*TEXT SEGMENT*:

--------------------------------------------------

Join us on Wednesday: Criminalization and incarceration aren’t safety

This 4/20, we’re clear: Marijuana prohibition doesn’t keep any of us safer – and it’s not intended to. 

The war on drugs was designed to justify the criminalization and mass incarceration of hundreds of thousands of Americans, fueling billions of dollars in profits for the prison industrial complex, devastating communities of color, and maintaining a white supremacist status quo.

“Convictions for drug offenses are the single most important cause of the explosion in incarceration rates in the United States…more than 31 million people have been arrested for drug offenses since the drug war began. Nothing has contributed more to the systemic mass incarceration of people of color in the United States than the War on Drugs.”

Michelle Alexander, The New Jim Crow

Here are the facts:

  1. The United States is home to 25% of the world’s incarcerated population, but only 5% of the world’s total population.
  2. 25% of incarcerated people in the United States are serving time for a drug offense.
  3. Over 1.6 million people are arrested, prosecuted, incarcerated, placed under supervision and/or deported each year on a drug law violation. 75% of arrests are marijuana related, and 85% of  arrests are solely for possession. 
  4. Legalization is a racial justice issue. White people use marijuana at similar or higher rates than communities of color, but:
  5. Nearly 80% of people in federal prison and almost 60% of people in state prison for drug offenses are Black or Latinx.

--------------------------------------------------

*DATA LINES*:

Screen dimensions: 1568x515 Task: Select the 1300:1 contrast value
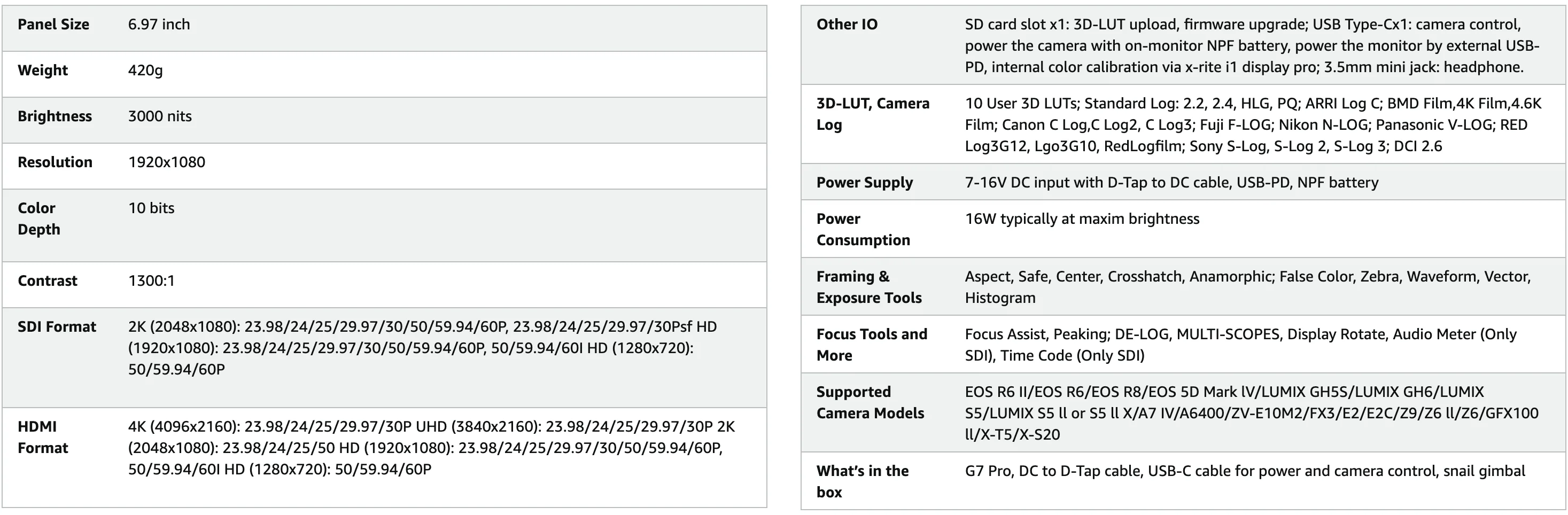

--------------------------------------------------

*WHAT IS BEING ASKED*: Continue the piece on marijuana prohibition and mass incarceration, starting right after its last line. The material above is separate from the piece on marijuana prohibition and mass incarceration.

*RESULT*:
  6. Prosecutors are twice as likely to pursue a mandatory minimum sentence for Black people as for white people charged with the same offense. Among people who received a mandatory minimum sentence in 2011, 38% were Latino and 31% were Black.
  7. Black Minnesotans are 5.4 times more likely than white people to be arrested for marijuana possession – higher than the national average. Across the country, Black Americans are 3.6 times more likely to be arrested for possession. 

People created systems of criminalization and incarceration – and we the people can create something better. We’re organizing to disrupt the status quo and act for fully funded, people-centered safety. We’re saying yes to legalization, expungement, and community investment.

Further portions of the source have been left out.